By over-titrating, one cannot be definite at the endpoint volume which was used to determine the moles of NaOH. Not having the correct moles of NaOH you would not have the correct moles of H+ reacting with Mg therefore making your results inaccurate and not having the correct mole ratio to determine the charge of the metal ion. To improve this for the next lab, one could practice titrating different volumes of water until comfortable with titration. The error that could have contributed to all of the three methods of metal ion charge determination was that of the reaction of the magnesium ribbon with the HCl. By not allowing the reaction of the two to go to completion before adding another substance could have skewed the results of each lab.

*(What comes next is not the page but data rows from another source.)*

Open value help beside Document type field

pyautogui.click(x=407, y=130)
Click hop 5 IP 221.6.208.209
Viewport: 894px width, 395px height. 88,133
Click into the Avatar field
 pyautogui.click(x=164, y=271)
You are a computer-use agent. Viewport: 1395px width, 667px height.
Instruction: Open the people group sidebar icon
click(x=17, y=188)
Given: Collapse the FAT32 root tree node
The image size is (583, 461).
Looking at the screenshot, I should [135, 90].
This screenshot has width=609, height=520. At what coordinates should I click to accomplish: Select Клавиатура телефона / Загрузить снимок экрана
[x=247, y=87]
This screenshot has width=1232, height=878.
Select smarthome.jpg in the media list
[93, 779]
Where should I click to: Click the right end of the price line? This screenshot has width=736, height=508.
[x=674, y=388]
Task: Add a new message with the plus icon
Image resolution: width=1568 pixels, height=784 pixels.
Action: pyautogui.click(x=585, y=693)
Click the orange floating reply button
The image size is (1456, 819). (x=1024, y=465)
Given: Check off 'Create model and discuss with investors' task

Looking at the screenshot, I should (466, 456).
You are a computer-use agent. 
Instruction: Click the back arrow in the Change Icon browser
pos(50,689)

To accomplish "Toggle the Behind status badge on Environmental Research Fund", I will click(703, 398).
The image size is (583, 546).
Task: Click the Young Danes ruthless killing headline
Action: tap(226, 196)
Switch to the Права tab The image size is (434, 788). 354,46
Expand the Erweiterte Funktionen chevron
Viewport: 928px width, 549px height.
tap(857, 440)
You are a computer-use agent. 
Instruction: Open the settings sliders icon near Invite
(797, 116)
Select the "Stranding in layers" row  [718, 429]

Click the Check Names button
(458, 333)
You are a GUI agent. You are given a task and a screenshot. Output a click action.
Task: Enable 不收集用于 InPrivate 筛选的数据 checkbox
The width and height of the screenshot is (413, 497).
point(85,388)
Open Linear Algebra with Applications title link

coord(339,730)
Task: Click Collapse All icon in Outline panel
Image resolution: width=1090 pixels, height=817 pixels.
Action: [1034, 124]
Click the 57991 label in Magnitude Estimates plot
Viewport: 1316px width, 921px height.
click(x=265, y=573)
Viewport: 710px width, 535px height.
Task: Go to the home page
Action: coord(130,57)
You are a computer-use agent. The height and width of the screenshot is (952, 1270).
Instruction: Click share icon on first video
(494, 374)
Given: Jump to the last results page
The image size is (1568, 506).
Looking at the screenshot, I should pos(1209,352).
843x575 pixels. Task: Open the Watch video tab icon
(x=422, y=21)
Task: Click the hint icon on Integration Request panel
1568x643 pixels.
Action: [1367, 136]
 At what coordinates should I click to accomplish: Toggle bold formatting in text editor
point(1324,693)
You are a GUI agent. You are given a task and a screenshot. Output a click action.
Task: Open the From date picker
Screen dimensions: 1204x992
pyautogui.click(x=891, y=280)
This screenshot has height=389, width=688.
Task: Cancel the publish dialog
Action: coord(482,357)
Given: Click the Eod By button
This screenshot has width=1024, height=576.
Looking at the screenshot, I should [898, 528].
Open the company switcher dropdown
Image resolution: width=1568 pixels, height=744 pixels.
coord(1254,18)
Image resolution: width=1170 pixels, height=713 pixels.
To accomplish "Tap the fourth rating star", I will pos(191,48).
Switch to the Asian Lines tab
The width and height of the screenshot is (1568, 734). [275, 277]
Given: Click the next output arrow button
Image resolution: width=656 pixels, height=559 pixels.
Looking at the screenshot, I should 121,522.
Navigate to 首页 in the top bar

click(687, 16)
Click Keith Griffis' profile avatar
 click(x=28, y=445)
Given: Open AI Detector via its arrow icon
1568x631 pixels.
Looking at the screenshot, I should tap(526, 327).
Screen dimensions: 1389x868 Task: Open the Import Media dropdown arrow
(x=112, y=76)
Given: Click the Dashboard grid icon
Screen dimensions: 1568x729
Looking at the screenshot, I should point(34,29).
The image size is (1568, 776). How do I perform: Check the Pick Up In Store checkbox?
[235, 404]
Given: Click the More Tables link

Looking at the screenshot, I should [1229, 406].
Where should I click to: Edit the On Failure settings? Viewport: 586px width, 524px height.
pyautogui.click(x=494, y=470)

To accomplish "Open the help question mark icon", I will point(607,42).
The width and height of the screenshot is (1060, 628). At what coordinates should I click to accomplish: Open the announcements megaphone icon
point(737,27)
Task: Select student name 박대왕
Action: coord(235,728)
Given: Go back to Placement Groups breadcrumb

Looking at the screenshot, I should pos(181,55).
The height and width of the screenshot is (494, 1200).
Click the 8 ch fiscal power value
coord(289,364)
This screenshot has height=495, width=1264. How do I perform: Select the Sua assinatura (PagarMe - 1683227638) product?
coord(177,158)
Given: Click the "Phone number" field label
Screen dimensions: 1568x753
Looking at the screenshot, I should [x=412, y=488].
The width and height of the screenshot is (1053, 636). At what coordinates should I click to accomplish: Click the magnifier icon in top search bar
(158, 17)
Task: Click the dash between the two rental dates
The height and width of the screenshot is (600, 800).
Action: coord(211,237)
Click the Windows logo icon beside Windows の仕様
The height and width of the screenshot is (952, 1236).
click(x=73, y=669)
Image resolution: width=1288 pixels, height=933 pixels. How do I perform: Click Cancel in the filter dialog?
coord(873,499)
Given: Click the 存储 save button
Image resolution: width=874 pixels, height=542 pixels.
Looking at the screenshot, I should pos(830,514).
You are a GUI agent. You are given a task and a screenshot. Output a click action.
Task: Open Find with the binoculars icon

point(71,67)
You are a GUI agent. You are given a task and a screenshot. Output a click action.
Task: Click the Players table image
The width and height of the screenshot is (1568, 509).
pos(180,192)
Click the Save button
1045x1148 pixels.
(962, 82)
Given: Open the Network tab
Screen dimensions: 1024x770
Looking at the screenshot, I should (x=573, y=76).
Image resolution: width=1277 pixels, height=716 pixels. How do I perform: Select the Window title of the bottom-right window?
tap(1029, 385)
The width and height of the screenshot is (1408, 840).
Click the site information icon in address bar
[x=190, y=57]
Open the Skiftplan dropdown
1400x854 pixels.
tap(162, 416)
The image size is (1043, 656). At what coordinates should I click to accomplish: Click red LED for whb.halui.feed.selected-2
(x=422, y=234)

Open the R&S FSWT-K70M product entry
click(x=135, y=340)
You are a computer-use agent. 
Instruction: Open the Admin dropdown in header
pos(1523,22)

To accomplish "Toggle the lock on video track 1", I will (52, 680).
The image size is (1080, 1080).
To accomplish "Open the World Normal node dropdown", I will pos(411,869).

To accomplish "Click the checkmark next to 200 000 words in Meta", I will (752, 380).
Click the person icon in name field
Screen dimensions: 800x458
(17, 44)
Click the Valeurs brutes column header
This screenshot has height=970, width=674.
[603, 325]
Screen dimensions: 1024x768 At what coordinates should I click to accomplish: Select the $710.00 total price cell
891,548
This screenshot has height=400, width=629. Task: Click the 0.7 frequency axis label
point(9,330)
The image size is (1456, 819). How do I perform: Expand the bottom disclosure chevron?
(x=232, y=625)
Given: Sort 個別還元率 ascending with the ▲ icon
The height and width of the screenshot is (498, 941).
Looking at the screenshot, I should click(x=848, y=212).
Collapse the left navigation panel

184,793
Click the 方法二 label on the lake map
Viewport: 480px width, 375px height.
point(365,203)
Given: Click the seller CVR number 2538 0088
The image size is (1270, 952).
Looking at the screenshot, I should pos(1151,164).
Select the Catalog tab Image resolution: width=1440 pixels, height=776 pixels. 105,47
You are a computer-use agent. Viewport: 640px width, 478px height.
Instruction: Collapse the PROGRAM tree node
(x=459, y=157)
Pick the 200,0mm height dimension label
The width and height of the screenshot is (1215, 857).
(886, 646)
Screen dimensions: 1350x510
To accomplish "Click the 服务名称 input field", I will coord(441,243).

For future labs including magnesium reacting with HCl, experimenters need to make sure that the reaction has gone to completion each time they are reacted before adding another substance to the mixture. By doing this, you would prevent errors in endpoints. Further research could be done using the gas law method as the devices and equipment we used were not the best quality. By improving quality, we could improve our results which may provide an even better determination of a charge of a metal ion by determining the moles of H₂ produced. Also, once better equipment is acquired, multiple tests should be done to determine the moles of H₂ produced versus the four tests that we ran. Conclusion
This report has discussed the development of a charge on a metal ion based on three different independent experiments. The objectives of this lab were to find the necessary experiment to have the HCl react with magnesium to determine the charge of a metal ion. Both objectives were met. By keeping track of the mass of crystals produced by the crystallization method and calculating the about of moles of Mg and moles of Cl in salt, by comparing the mole ratio of 2:1, the charge of the metal ion was determined. It was a surprising discovery to see that the crystallization method was the most accurate method because of the higher possible error.
Malina, Eric. 2013. General Chemistry Lab Manual.